I’m so excited for you to try this recipe! Once you do, please come back and share your experience in the comments below. I’d love to hear about any variations you tried, what you thought of the flavors, and any tips or tricks you discovered along the way. Happy cooking, and Buon Appetito! I can’t wait to hear all about your delicious Pasta Sorrentina creations!


Pasta Sorrentina: A Delicious & Authentic Italian Recipe

Baked pasta with rich tomato sauce and a blend of mozzarella, provolone, Parmesan, and Pecorino Romano cheeses.
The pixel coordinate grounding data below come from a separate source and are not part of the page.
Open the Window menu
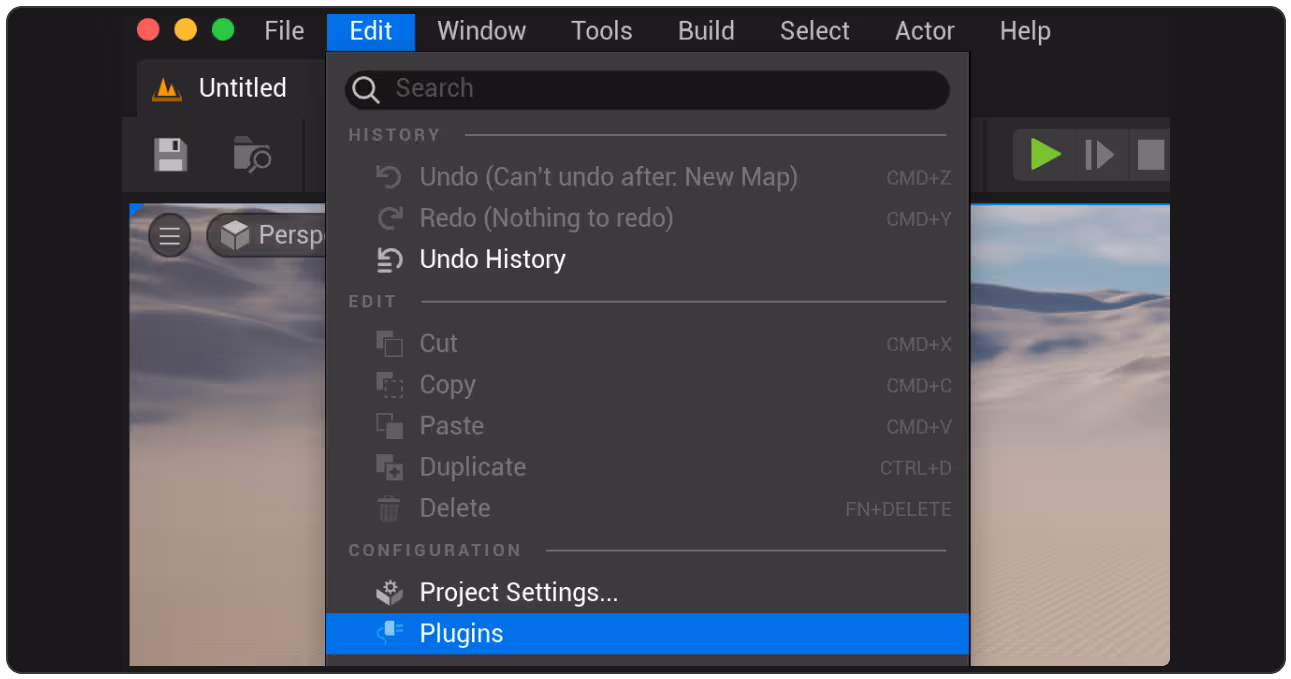This screenshot has width=1291, height=679. [482, 31]
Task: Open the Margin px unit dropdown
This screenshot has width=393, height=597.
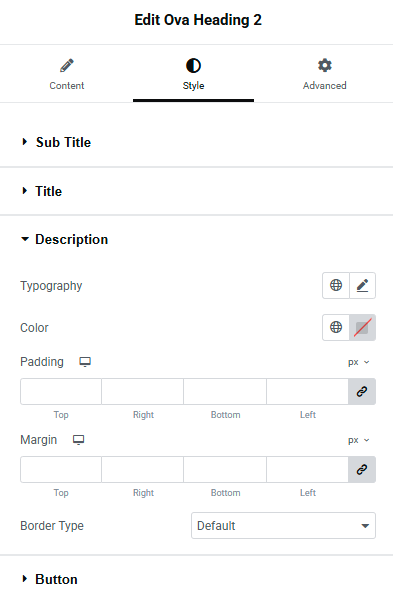Action: (358, 440)
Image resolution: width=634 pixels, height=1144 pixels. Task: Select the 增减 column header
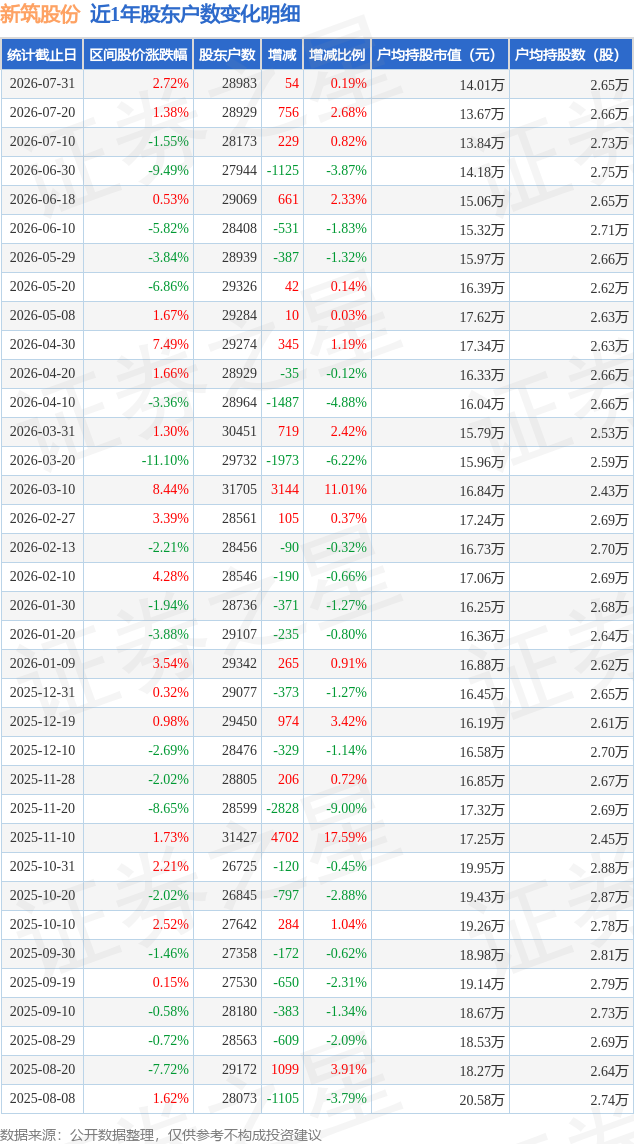[282, 55]
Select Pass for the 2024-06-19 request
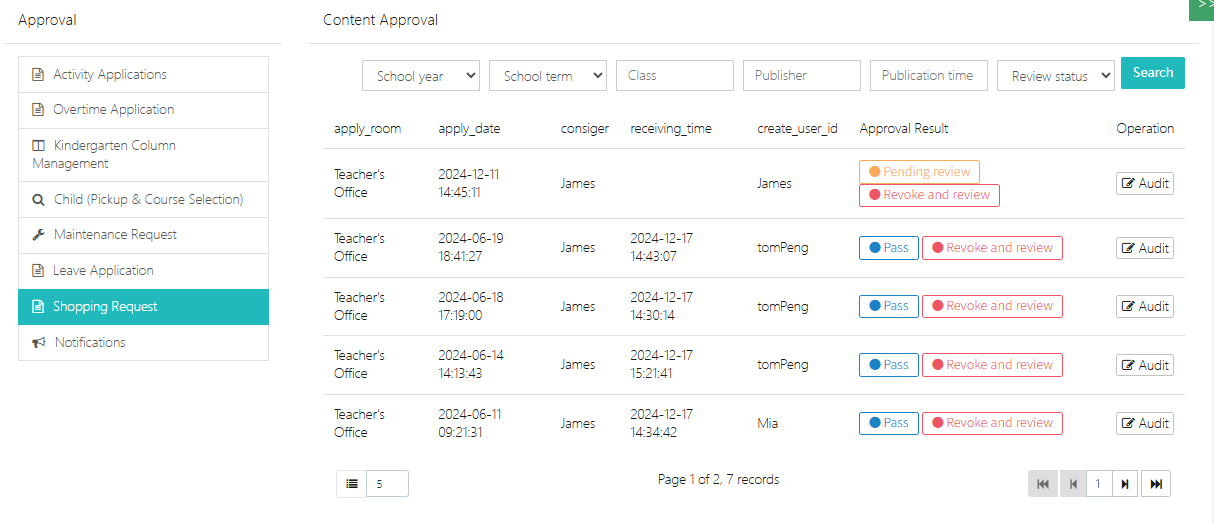The width and height of the screenshot is (1214, 524). [888, 248]
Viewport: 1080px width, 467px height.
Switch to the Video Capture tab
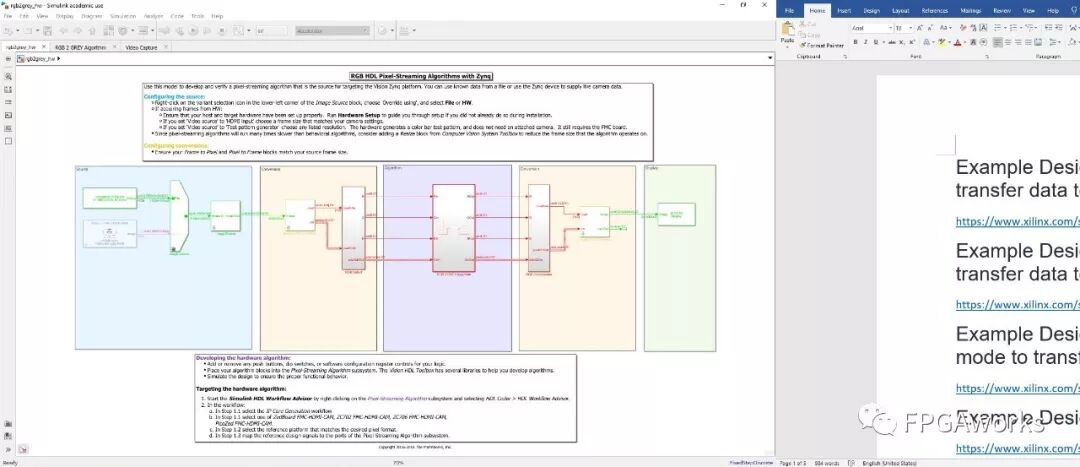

A comforting Italian dish!

Prep Time25 minutes
Cook Time55 minutes
Total Time80 minutes
Category: Dinner
Yield: 6-8 servings
Save This Recipe

Ingredients

  • 1 pound (450g) dried pasta (penne, rigatoni, or paccheri work best)
  • Salt, for pasta water
  • 2 tablespoons olive oil
  • 2 cloves garlic, minced
  • 1 (28 ounce) can crushed tomatoes
  • 1 (15 ounce) can tomato sauce
  • 1 teaspoon dried oregano
  • 1/2 teaspoon dried basil
  • 1/4 teaspoon red pepper flakes (optional)
  • Salt and black pepper to taste
  • 8 ounces fresh mozzarella cheese, cut into 1/2-inch cubes
  • 4 ounces provolone cheese, shredded
  • 1/2 cup grated Parmesan cheese
  • 1/4 cup grated Pecorino Romano cheese (optional, but adds a nice sharpness)
  • 2 tablespoons fresh basil leaves, chopped
  • 2 tablespoons olive oil, for greasing the baking dish
  • Fresh basil leaves, for garnish

Instructions

  1. In a large saucepan or Dutch oven, heat the olive oil over medium heat. Add the minced garlic and cook for about 1-2 minutes, or until fragrant. Be careful not to burn the garlic.
  2. Pour in the crushed tomatoes and tomato sauce. Stir well to combine.
  3. Add the dried oregano, dried basil, and red pepper flakes (if using). Season with salt and black pepper to taste.
  4. Bring the sauce to a simmer, then reduce the heat to low, cover, and let it simmer for at least 30 minutes, or up to an hour. Stir occasionally to prevent sticking.
  5. After simmering, taste the sauce and adjust the seasoning as needed.
  6. Bring a large pot of salted water to a rolling boil. Add the pasta and cook according to the package directions, but cook it al dente (about 1-2 minutes less than package instructions).
  7. Drain the pasta well. Do not rinse.
  8. In a large bowl, combine the mozzarella cheese cubes, shredded provolone cheese, grated Parmesan cheese, and grated Pecorino Romano cheese (if using). Add the chopped fresh basil. Gently toss everything together to combine.
  9. Preheat your oven to 375°F (190°C).
  10. Grease a 9×13 inch baking dish with the remaining olive oil.
  11. Add the drained pasta to the saucepan with the tomato sauce. Toss well to coat the pasta evenly with the sauce.
  12. Pour half of the pasta and sauce mixture into the prepared baking dish. Spread it out evenly. Then, sprinkle half of the cheese mixture over the pasta.
  13. Pour the remaining pasta and sauce mixture over the cheese layer. Spread it out evenly. Then, sprinkle the remaining cheese mixture over the top.
  14. Cover the baking dish with aluminum foil. Bake for 20 minutes.
  15. Remove the aluminum foil and bake for another 15-20 minutes, or until the cheese is melted, bubbly, and lightly golden brown.
  16. Remove the baking dish from the oven and let it rest for about 10 minutes before serving.
  17. Garnish with fresh basil leaves and serve hot.

Notes

  • Use high-quality ingredients for the best flavor.
  • Add vegetables like diced onions, bell peppers, or zucchini to the sauce. Sauté them with the garlic.
  • Adjust the amount of red pepper flakes to your spice preference.
  • Experiment with different cheeses like Fontina, Asiago, or Gorgonzola.
  • Assemble the pasta ahead of time and store it in the refrigerator for up to 24 hours. Add a few extra minutes to the baking time.
  • Add cooked Italian sausage or ground beef to the sauce for a heartier dish.
  • Use fresh herbs like parsley or oregano in addition to basil.
  • Sprinkle breadcrumbs over the cheese before baking for a crispy topping.
  • Serve with a side salad, garlic bread, or grilled vegetables.
  • Pair with a light-bodied red wine like Chianti or Pinot Noir.